I registered with this site a year ago after ttc for 1yr.  I had been on pill for 10 yrs and knew it would take time for my body to adjust but still hoped things would happen quickly  .  If only!  After about 8 months my af went mad and didn't get period for 3 months - pg test -ve but of course I kept hoping!!  Finally went to see Dr who did Prog 21 test which was of no benefit with irregular cycles.  Spent most of last May in tears while supposedly revising for exams!  Miraculously passed exams and tried to remain positive.  Dr said would refer me to gyno but never did!! Decided best option was denial!  Strangely enough that didn't have any success.

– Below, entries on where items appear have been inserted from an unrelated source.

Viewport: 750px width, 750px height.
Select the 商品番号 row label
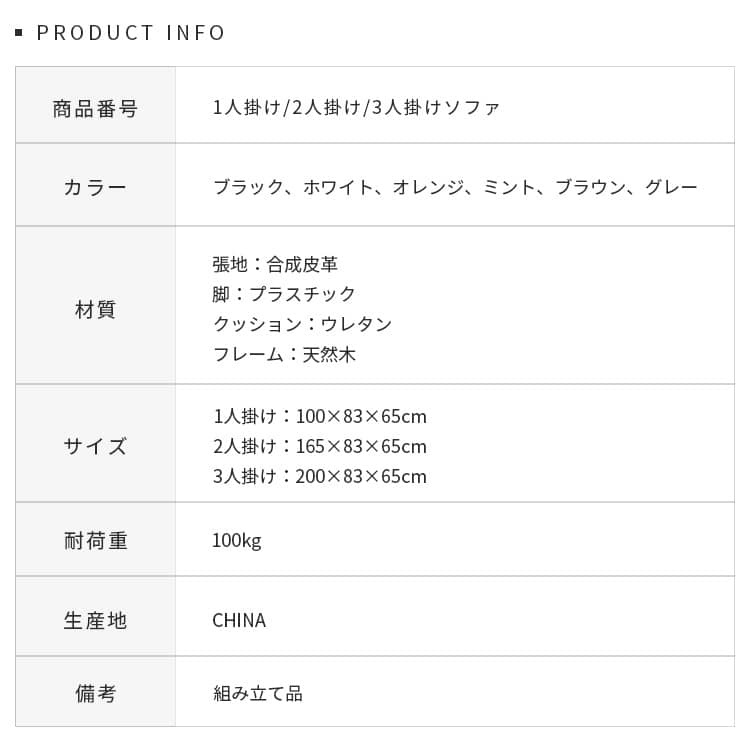point(95,108)
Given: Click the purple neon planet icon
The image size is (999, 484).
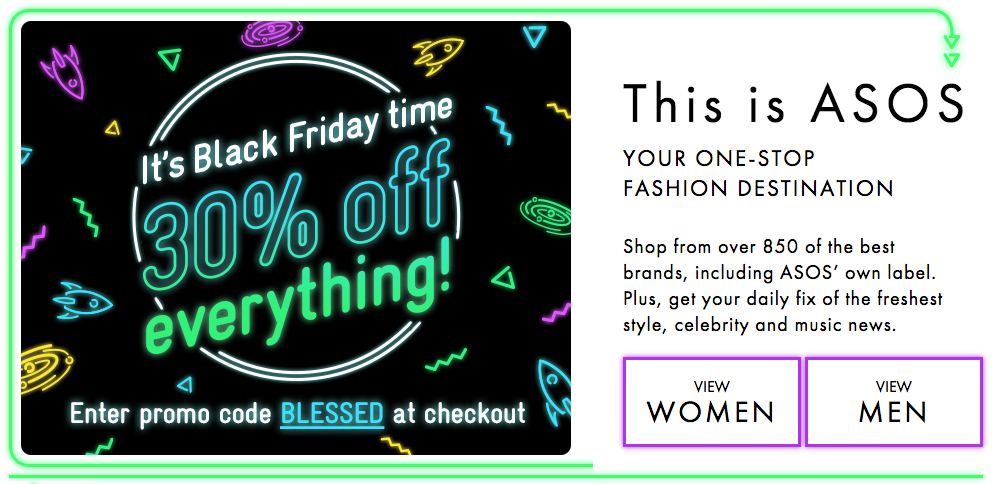Looking at the screenshot, I should point(271,32).
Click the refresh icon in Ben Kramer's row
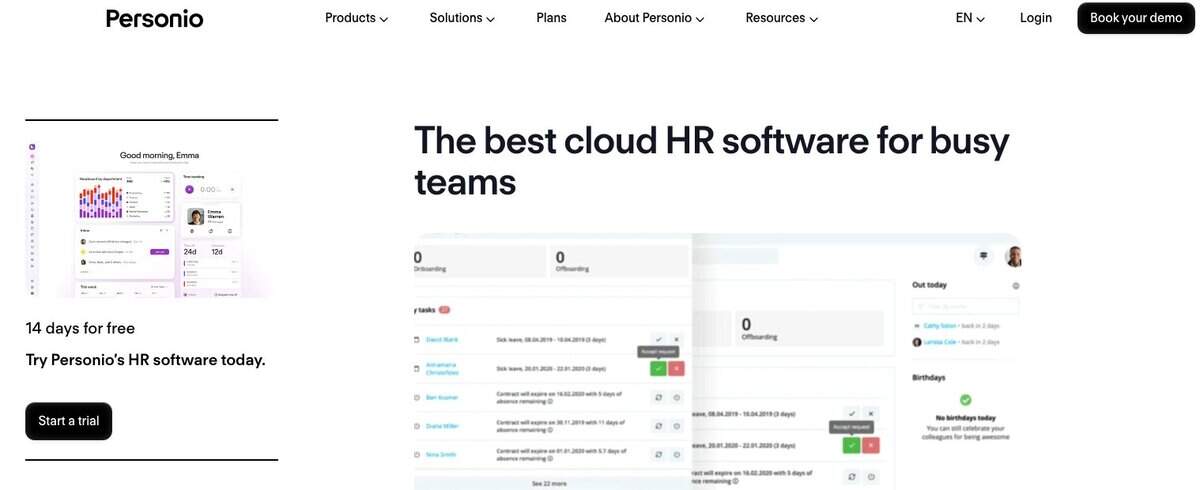 tap(658, 397)

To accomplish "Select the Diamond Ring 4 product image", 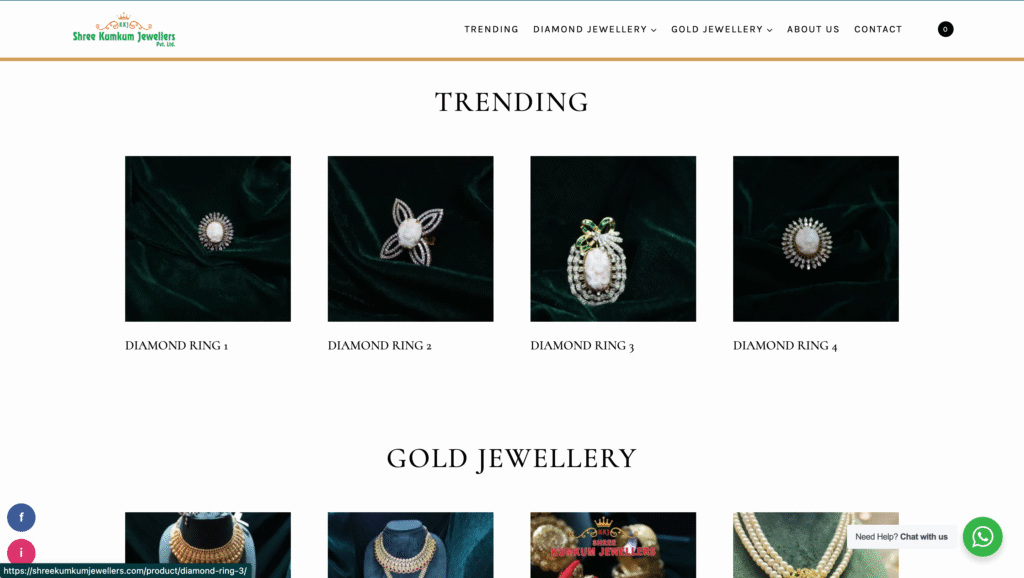I will 816,238.
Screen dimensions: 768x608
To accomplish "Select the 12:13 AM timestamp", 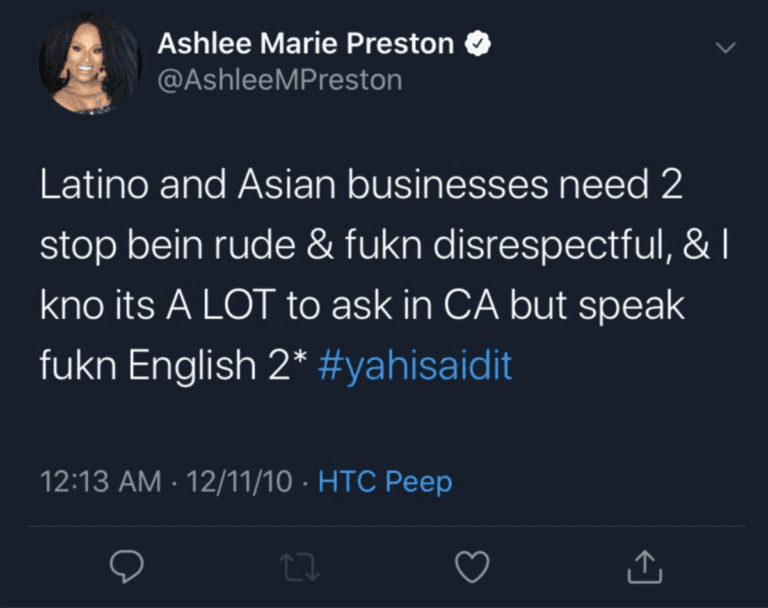I will (100, 482).
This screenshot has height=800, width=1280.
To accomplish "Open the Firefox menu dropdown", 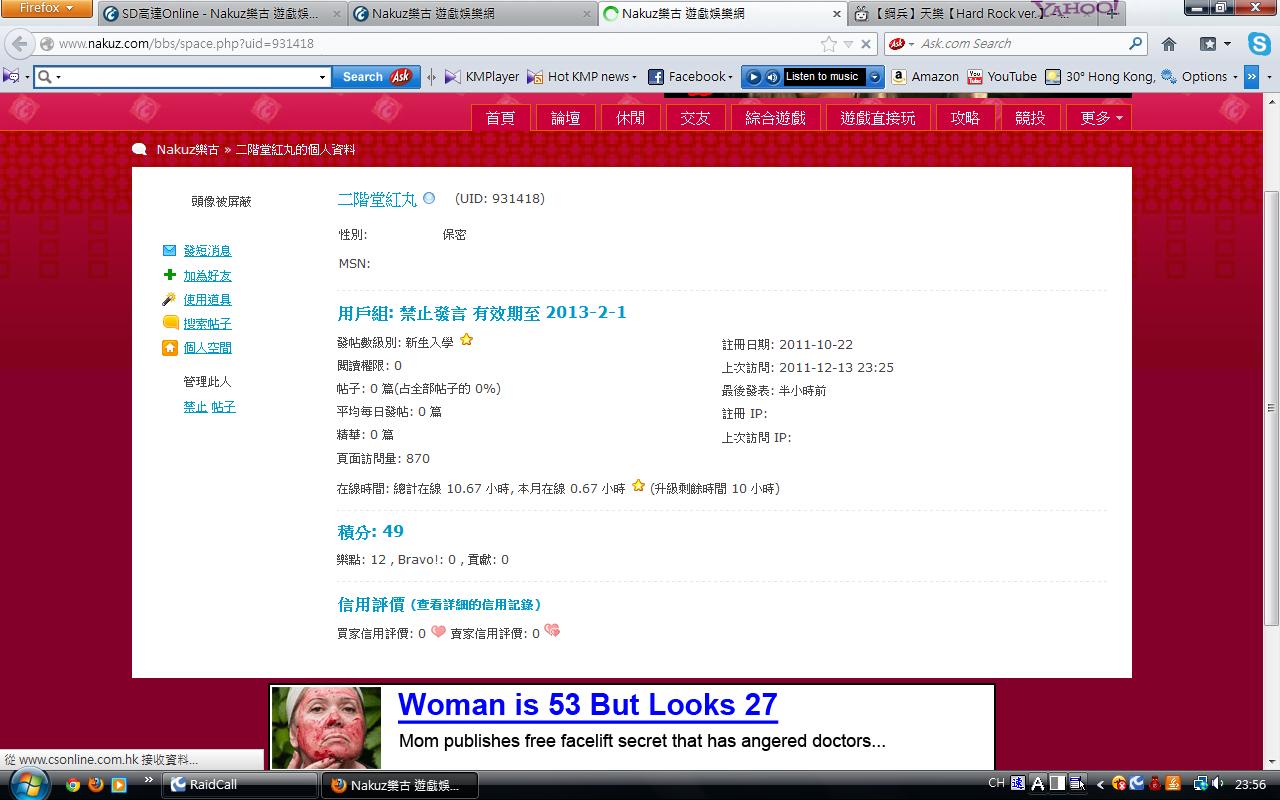I will 47,8.
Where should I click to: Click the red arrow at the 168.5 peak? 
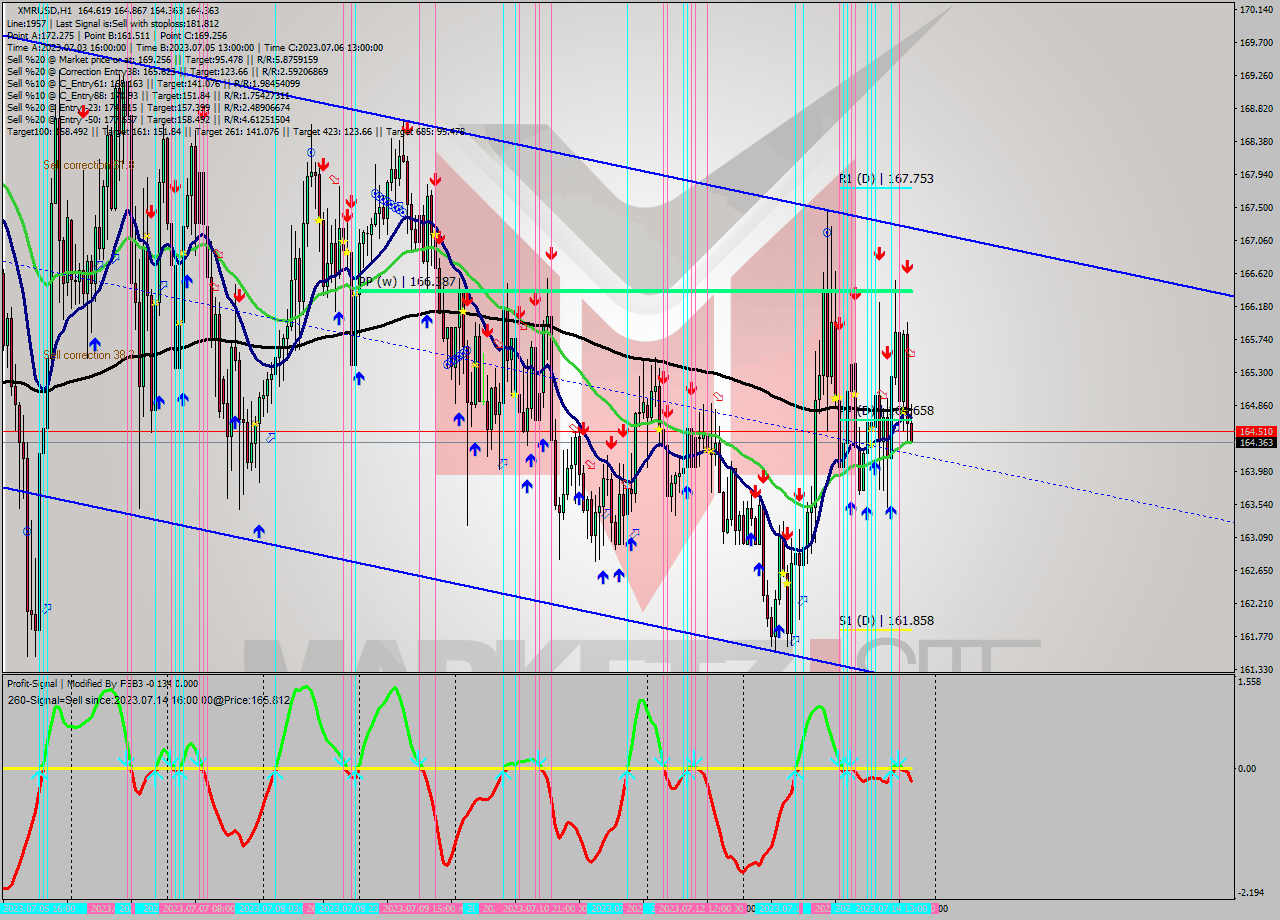407,127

Went back to Dr this Jan, had another Prog 21 test and was told ovulating - hurray!  but still no pg.  Semen analysis came back ok so finally was referred to gyno.  Now after 2 yrs ttc, am having laparoscopy and hydrotubation this week and am absolutely terrified.  Seems to be only thing I can think about now and spend all my time worrying and fighting back tears  .

I have spent ages reading the message boards which has been helpful and feel a little less alone now but still frightened and overwhelmed at the prospect of what my future might or rather might not hold!

After a lifetime of always achieving what I set out to do, the failure to get pg has left me feeling inadequate and useless. 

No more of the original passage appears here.